Your objective ▸ From the records below, extract all the text exactly and leave the images behind.

Provided entries ▸
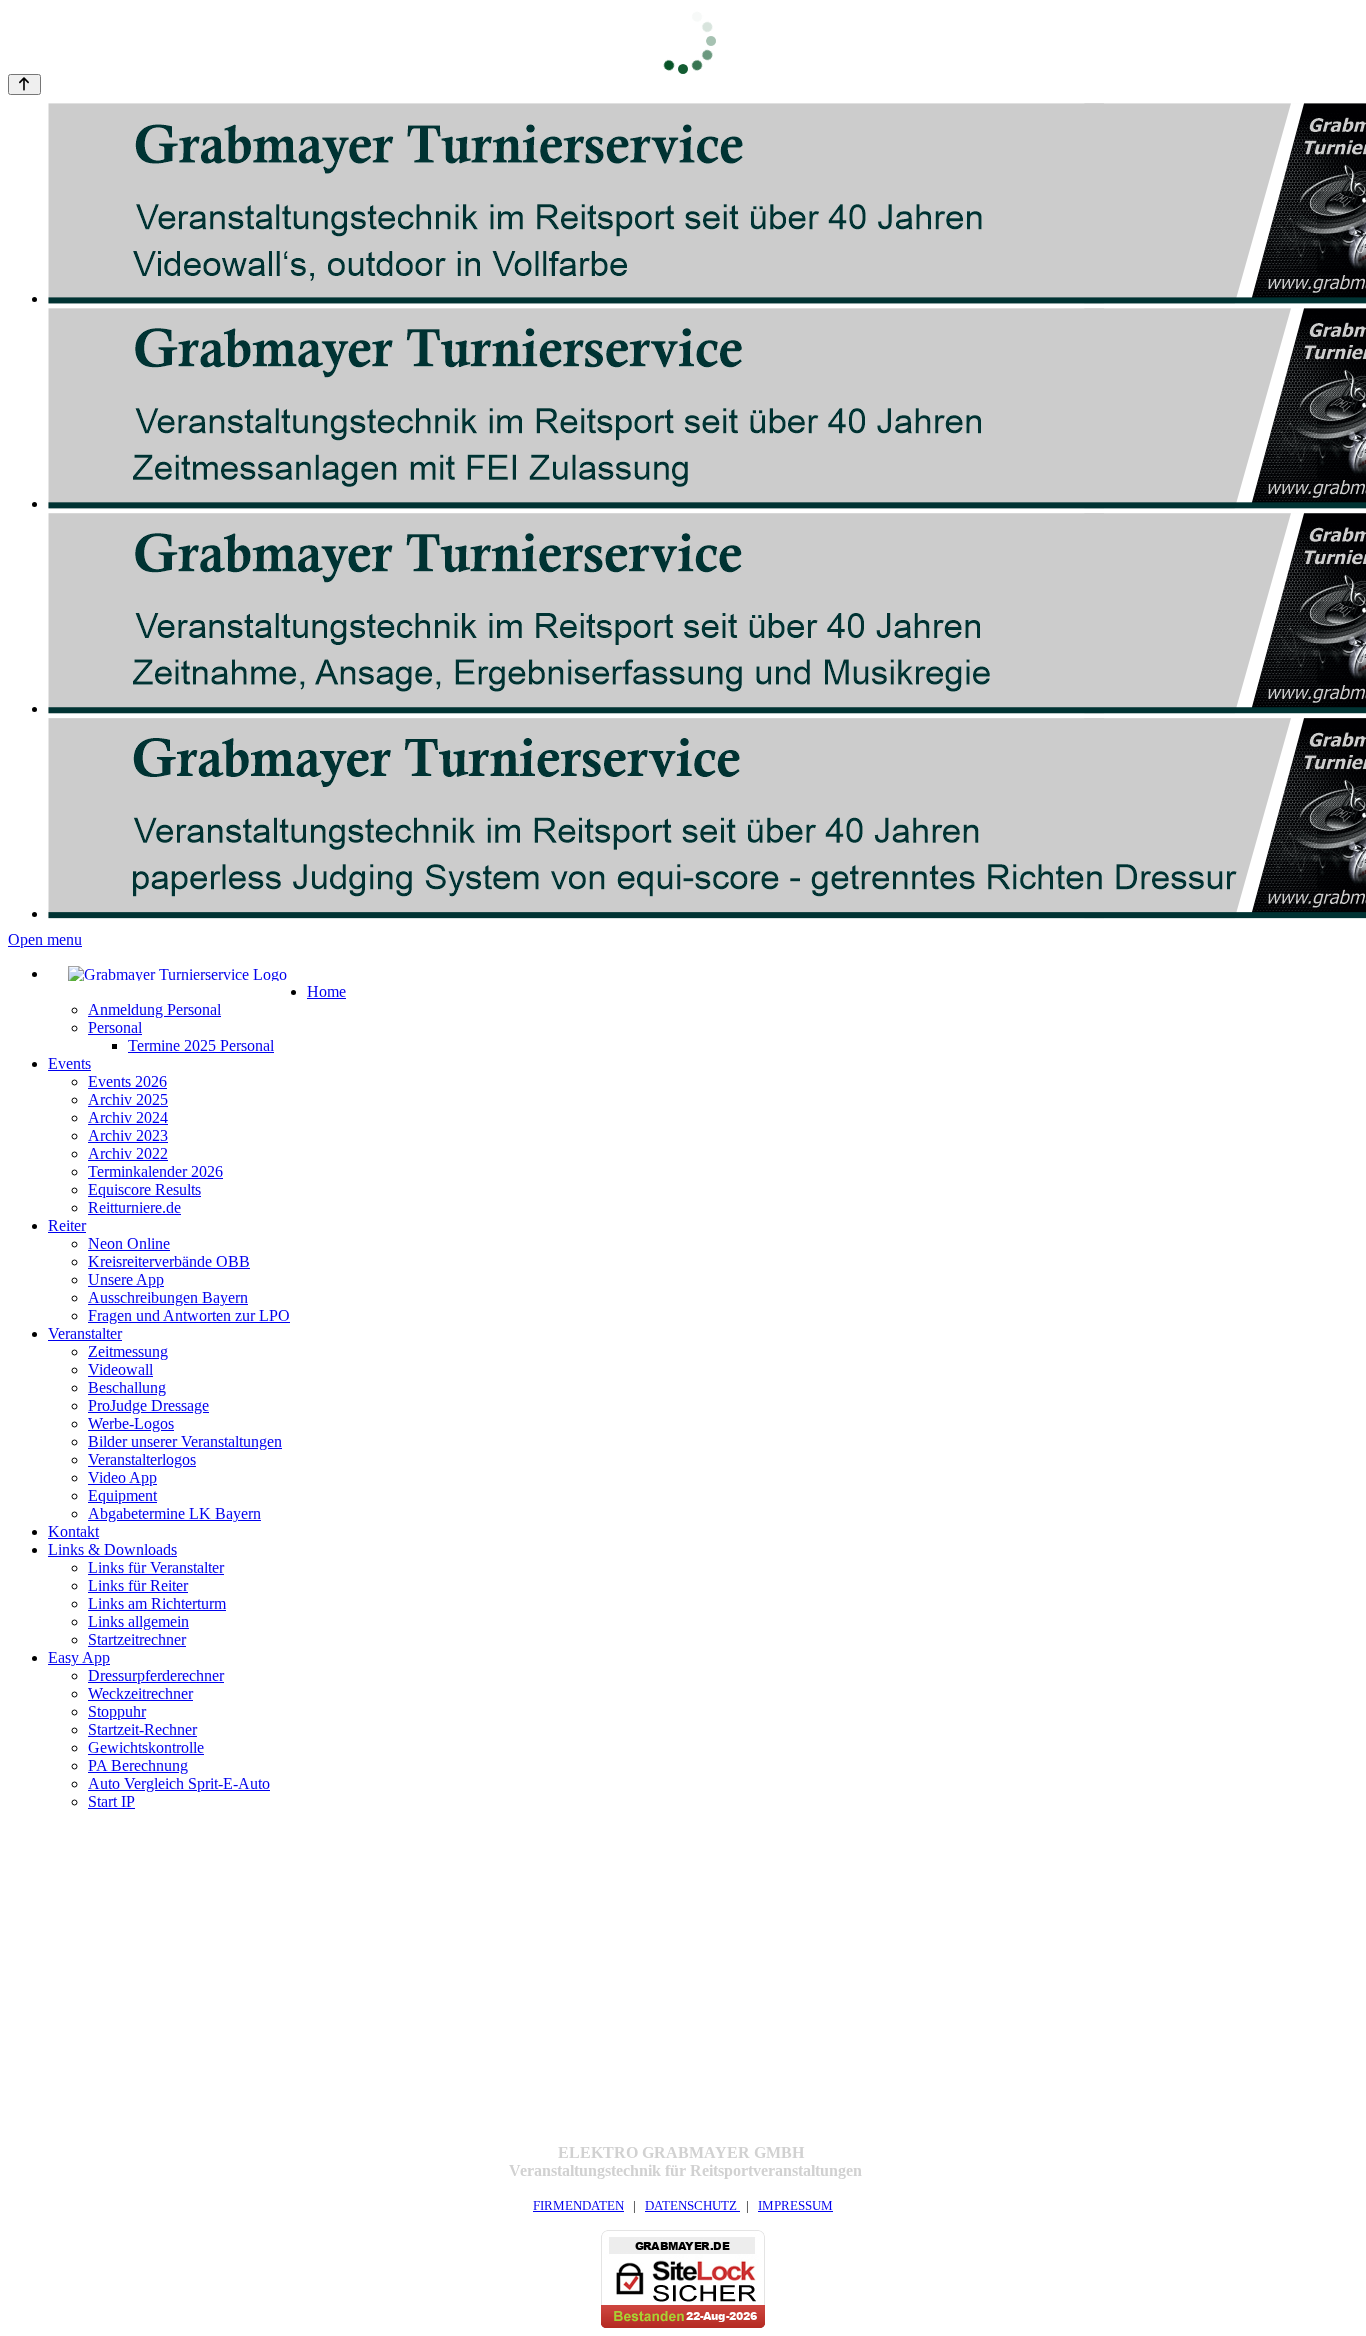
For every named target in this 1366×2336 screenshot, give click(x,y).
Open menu (45, 939)
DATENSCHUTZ (692, 2206)
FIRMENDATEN (578, 2206)
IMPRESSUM (795, 2206)
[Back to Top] (24, 84)
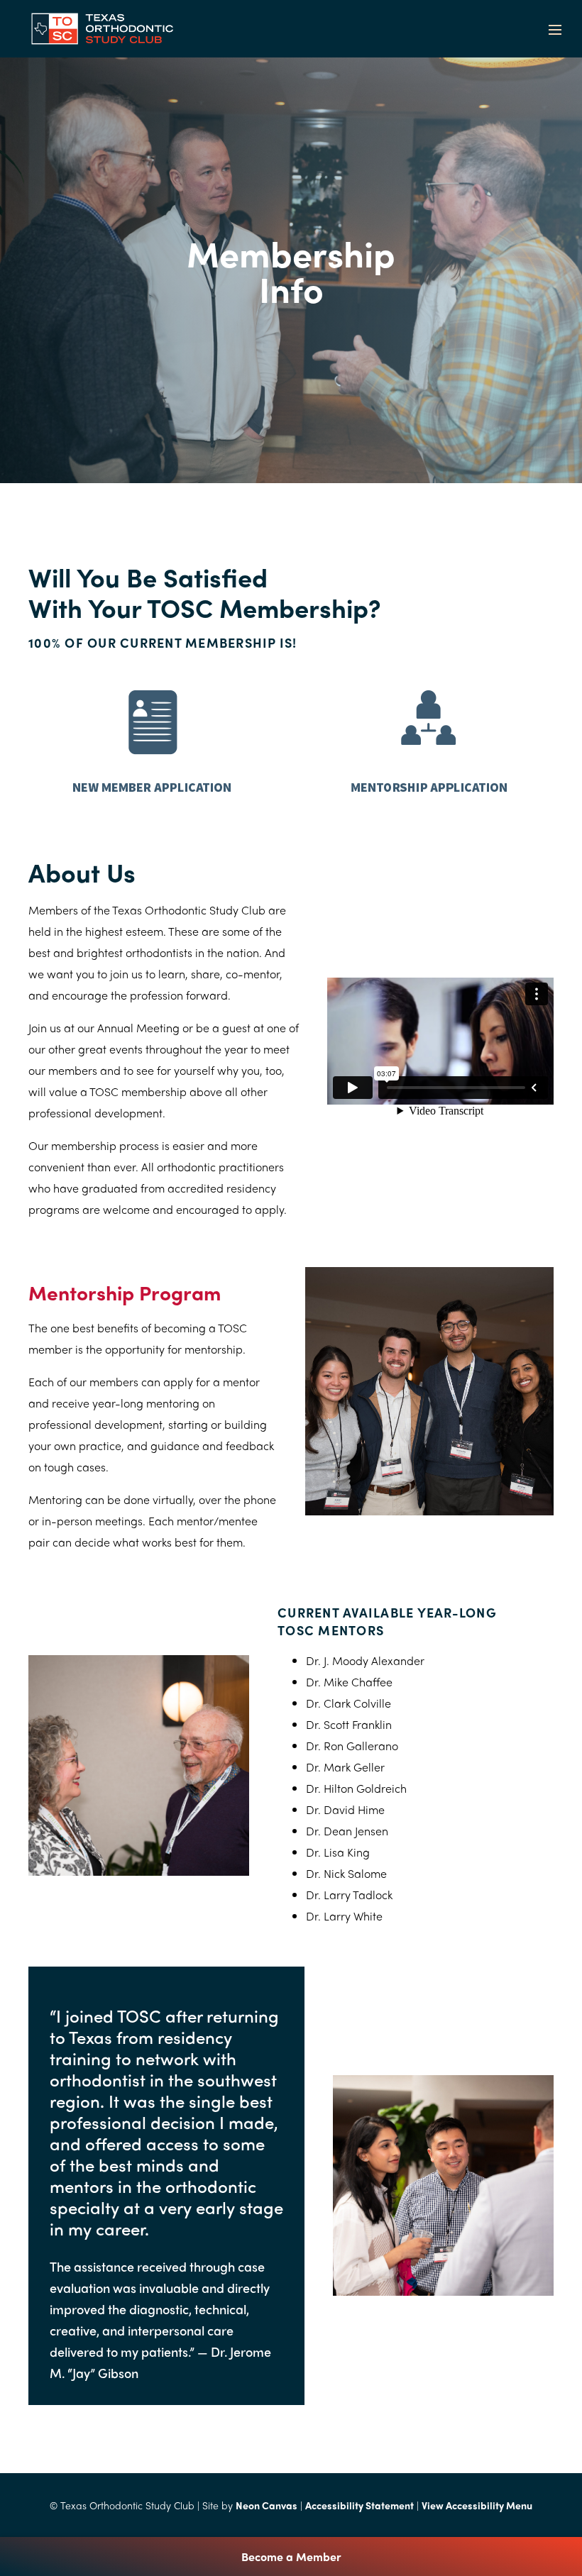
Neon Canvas (266, 2505)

The answer ▸
For every named target in this 1366×2336 screenshot, give click(x,y).
Open menu (45, 939)
DATENSCHUTZ (692, 2206)
FIRMENDATEN (578, 2206)
IMPRESSUM (795, 2206)
[Back to Top] (24, 84)
Neon Canvas (266, 2505)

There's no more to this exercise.